§ **BRIEF**: When you write out the material, keep every line exactly as it is.

§ **PROVIDED DATA**:

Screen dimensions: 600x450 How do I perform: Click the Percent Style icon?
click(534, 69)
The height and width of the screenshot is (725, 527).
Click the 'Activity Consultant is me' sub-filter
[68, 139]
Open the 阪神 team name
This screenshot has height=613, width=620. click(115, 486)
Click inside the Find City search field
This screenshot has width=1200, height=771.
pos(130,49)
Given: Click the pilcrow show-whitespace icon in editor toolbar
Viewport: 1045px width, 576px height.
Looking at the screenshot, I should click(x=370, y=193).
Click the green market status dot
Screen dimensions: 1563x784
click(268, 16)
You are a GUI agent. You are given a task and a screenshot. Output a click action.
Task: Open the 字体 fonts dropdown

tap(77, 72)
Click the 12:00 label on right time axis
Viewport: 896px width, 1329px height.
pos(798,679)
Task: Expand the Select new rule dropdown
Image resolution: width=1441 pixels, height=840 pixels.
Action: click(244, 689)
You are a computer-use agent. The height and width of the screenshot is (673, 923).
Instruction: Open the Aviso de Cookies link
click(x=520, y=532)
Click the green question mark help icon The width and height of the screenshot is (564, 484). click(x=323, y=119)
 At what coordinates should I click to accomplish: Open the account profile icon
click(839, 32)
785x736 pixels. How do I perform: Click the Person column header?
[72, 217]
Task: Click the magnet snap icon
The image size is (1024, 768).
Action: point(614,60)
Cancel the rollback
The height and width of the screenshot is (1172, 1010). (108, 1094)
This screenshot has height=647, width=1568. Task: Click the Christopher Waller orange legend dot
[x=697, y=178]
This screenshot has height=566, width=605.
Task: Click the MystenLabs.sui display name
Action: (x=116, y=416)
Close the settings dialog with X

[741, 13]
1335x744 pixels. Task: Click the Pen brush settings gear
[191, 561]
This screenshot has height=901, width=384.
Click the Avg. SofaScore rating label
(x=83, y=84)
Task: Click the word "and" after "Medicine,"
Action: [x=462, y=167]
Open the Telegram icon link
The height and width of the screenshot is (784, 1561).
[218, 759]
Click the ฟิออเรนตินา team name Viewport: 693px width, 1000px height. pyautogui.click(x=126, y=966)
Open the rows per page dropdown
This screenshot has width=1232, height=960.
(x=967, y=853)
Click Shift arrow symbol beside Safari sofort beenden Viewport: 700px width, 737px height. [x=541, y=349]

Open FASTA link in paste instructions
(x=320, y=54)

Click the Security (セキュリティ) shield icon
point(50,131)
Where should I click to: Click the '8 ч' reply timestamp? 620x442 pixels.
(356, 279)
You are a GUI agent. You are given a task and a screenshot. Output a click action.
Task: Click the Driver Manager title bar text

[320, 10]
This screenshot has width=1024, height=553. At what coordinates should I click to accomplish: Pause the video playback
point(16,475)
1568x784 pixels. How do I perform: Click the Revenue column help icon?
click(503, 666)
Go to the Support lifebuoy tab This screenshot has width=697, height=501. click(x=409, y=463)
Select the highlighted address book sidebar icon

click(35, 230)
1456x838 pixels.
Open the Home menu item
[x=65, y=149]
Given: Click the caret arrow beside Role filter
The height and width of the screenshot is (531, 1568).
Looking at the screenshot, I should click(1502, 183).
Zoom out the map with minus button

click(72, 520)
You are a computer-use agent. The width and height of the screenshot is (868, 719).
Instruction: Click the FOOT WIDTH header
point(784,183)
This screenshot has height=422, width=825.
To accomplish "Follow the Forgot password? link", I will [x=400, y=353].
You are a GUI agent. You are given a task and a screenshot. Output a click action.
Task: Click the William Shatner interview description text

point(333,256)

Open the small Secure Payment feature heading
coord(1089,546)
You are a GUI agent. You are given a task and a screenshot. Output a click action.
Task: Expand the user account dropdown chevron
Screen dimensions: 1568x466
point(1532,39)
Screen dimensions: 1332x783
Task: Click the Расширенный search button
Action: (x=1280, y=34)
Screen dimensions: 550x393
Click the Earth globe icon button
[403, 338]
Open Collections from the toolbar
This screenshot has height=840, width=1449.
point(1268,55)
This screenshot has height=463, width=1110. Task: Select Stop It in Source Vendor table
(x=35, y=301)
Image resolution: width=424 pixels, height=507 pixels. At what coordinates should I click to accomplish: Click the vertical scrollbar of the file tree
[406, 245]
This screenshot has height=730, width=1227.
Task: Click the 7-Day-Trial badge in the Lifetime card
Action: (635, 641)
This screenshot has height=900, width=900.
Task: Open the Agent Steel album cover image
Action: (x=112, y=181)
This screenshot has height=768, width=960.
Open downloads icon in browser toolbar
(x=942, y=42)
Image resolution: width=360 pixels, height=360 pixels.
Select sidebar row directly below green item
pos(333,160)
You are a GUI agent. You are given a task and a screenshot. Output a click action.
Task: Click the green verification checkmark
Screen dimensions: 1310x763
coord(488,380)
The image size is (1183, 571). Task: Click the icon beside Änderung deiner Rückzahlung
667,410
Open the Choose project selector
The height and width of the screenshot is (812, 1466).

§ **ANSWER SECTION**:
Screen dimensions: 600x450 How do I perform: Click the Percent Style icon?
click(534, 69)
The height and width of the screenshot is (725, 527).
Click the 'Activity Consultant is me' sub-filter
[68, 139]
Open the 阪神 team name
This screenshot has height=613, width=620. click(115, 486)
Click inside the Find City search field
This screenshot has width=1200, height=771.
pos(130,49)
Given: Click the pilcrow show-whitespace icon in editor toolbar
Viewport: 1045px width, 576px height.
Looking at the screenshot, I should click(x=370, y=193).
Click the green market status dot
Screen dimensions: 1563x784
click(268, 16)
You are a GUI agent. You are given a task and a screenshot. Output a click action.
Task: Open the 字体 fonts dropdown

tap(77, 72)
Click the 12:00 label on right time axis
Viewport: 896px width, 1329px height.
pos(798,679)
Task: Expand the Select new rule dropdown
Image resolution: width=1441 pixels, height=840 pixels.
Action: click(244, 689)
You are a computer-use agent. The height and width of the screenshot is (673, 923).
Instruction: Open the Aviso de Cookies link
click(x=520, y=532)
Click the green question mark help icon The width and height of the screenshot is (564, 484). click(x=323, y=119)
 At what coordinates should I click to accomplish: Open the account profile icon
click(839, 32)
785x736 pixels. How do I perform: Click the Person column header?
[72, 217]
Task: Click the magnet snap icon
The image size is (1024, 768).
Action: point(614,60)
Cancel the rollback
The height and width of the screenshot is (1172, 1010). (108, 1094)
This screenshot has height=647, width=1568. Task: Click the Christopher Waller orange legend dot
[x=697, y=178]
This screenshot has height=566, width=605.
Task: Click the MystenLabs.sui display name
Action: (x=116, y=416)
Close the settings dialog with X

[741, 13]
1335x744 pixels. Task: Click the Pen brush settings gear
[191, 561]
This screenshot has height=901, width=384.
Click the Avg. SofaScore rating label
(x=83, y=84)
Task: Click the word "and" after "Medicine,"
Action: [x=462, y=167]
Open the Telegram icon link
The height and width of the screenshot is (784, 1561).
[218, 759]
Click the ฟิออเรนตินา team name Viewport: 693px width, 1000px height. pyautogui.click(x=126, y=966)
Open the rows per page dropdown
This screenshot has width=1232, height=960.
(x=967, y=853)
Click Shift arrow symbol beside Safari sofort beenden Viewport: 700px width, 737px height. [x=541, y=349]

Open FASTA link in paste instructions
(x=320, y=54)

Click the Security (セキュリティ) shield icon
point(50,131)
Where should I click to: Click the '8 ч' reply timestamp? 620x442 pixels.
(356, 279)
You are a GUI agent. You are given a task and a screenshot. Output a click action.
Task: Click the Driver Manager title bar text

[320, 10]
This screenshot has width=1024, height=553. At what coordinates should I click to accomplish: Pause the video playback
point(16,475)
1568x784 pixels. How do I perform: Click the Revenue column help icon?
click(503, 666)
Go to the Support lifebuoy tab This screenshot has width=697, height=501. click(x=409, y=463)
Select the highlighted address book sidebar icon

click(35, 230)
1456x838 pixels.
Open the Home menu item
[x=65, y=149]
Given: Click the caret arrow beside Role filter
The height and width of the screenshot is (531, 1568).
Looking at the screenshot, I should click(1502, 183).
Zoom out the map with minus button

click(72, 520)
You are a computer-use agent. The width and height of the screenshot is (868, 719).
Instruction: Click the FOOT WIDTH header
point(784,183)
This screenshot has height=422, width=825.
To accomplish "Follow the Forgot password? link", I will [x=400, y=353].
You are a GUI agent. You are given a task and a screenshot. Output a click action.
Task: Click the William Shatner interview description text

point(333,256)

Open the small Secure Payment feature heading
coord(1089,546)
You are a GUI agent. You are given a task and a screenshot. Output a click action.
Task: Expand the user account dropdown chevron
Screen dimensions: 1568x466
point(1532,39)
Screen dimensions: 1332x783
Task: Click the Расширенный search button
Action: (x=1280, y=34)
Screen dimensions: 550x393
Click the Earth globe icon button
[403, 338]
Open Collections from the toolbar
This screenshot has height=840, width=1449.
point(1268,55)
This screenshot has height=463, width=1110. Task: Select Stop It in Source Vendor table
(x=35, y=301)
Image resolution: width=424 pixels, height=507 pixels. At what coordinates should I click to accomplish: Click the vertical scrollbar of the file tree
[406, 245]
This screenshot has height=730, width=1227.
Task: Click the 7-Day-Trial badge in the Lifetime card
Action: (635, 641)
This screenshot has height=900, width=900.
Task: Open the Agent Steel album cover image
Action: (x=112, y=181)
This screenshot has height=768, width=960.
Open downloads icon in browser toolbar
(x=942, y=42)
Image resolution: width=360 pixels, height=360 pixels.
Select sidebar row directly below green item
pos(333,160)
You are a GUI agent. You are given a task and a screenshot. Output a click action.
Task: Click the green verification checkmark
Screen dimensions: 1310x763
coord(488,380)
The image size is (1183, 571). Task: Click the icon beside Änderung deiner Rückzahlung
667,410
Open the Choose project selector
The height and width of the screenshot is (812, 1466).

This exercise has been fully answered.